When this surveillance exercise was put to Brooks for an explanation she allegedly responded that the News of the World was interested in whether Cook was having an affair with Hames. This was unconvincing, not least because Cook and Hames were married at the time.

The fact of surveillance and the lack of any plausible explanation are therefore not novel. But what is perhaps new is the alleged motivation for the surveillance. Hames says at paragraph 40 of her witness statement:

I believe that the real reason for the News of the World placing us under surveillance was that suspects in the Daniel Morgan murder inquiry were using their association with a powerful and well-resourced newspaper to try to intimidate us and so attempt to subvert the investigation.

This is certainly a more compelling explanation than that which Brooks is reported as having offered in 2003.

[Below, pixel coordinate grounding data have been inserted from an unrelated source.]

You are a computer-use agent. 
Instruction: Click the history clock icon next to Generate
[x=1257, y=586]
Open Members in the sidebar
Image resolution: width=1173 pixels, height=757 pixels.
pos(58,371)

Here the following background facts are interesting. The main suspect of the 1987 killing -- who was eventually acquitted of the murder in March 2011 -- was Jonathan Rees, a man well-known in Fleet Street for providing private information from dubious sources. Rees's key client appears to have been the News of the World. Rees had been the business partner of Morgan at the time of the murder. He was sentenced to seven years' imprisonment in 2000 for perversion of the course of justice in an case unrelated to the Morgan murder, but on his release, he was rehired for the News of the World by Andy Coulson. (For more on Rees, see Nick Davies here). Rees was a powerful and well-connected man in the tabloid world.

There are many aspects of the Daniel Morgan murder case which remain highly unsatisfactory. The desultory initial police investigation, and the later and repeated failures of the criminal justice system, warrant a full judicial inquiry in themselves, and Tom Watson MP is rightly raising the case later today in the House of Commons.

But it so happens that Hames's allegation falls neatly within the remit of the "press and police" module of the Leveson inquiry. Should the Leveson inquiry wish to take the allegation forward, it will presumably fall on News International and Rebekah Brooks to provide an explanation for the surveillance of Hames and Cook. An allegation that a media organisation allowed its resources to be used so as to attempt to subvert a murder investigation is about as serious as it gets. Those responsible for what the News of the World did should now get to tell us their "side of the story".

David Allen Green is legal correspondent of the New Statesman

David Allen Green is legal correspondent of the New Statesman and author of the Jack of Kent blog.

His legal journalism has included popularising the Simon Singh libel case and discrediting the Julian Assange myths about his extradition case.  His uncovering of the Nightjack email hack by the Times was described as "masterly analysis" by Lord Justice Leveson.

David is also a solicitor and was successful in the "Twitterjoketrial" appeal at the High Court.

(Nothing on this blog constitutes legal advice.)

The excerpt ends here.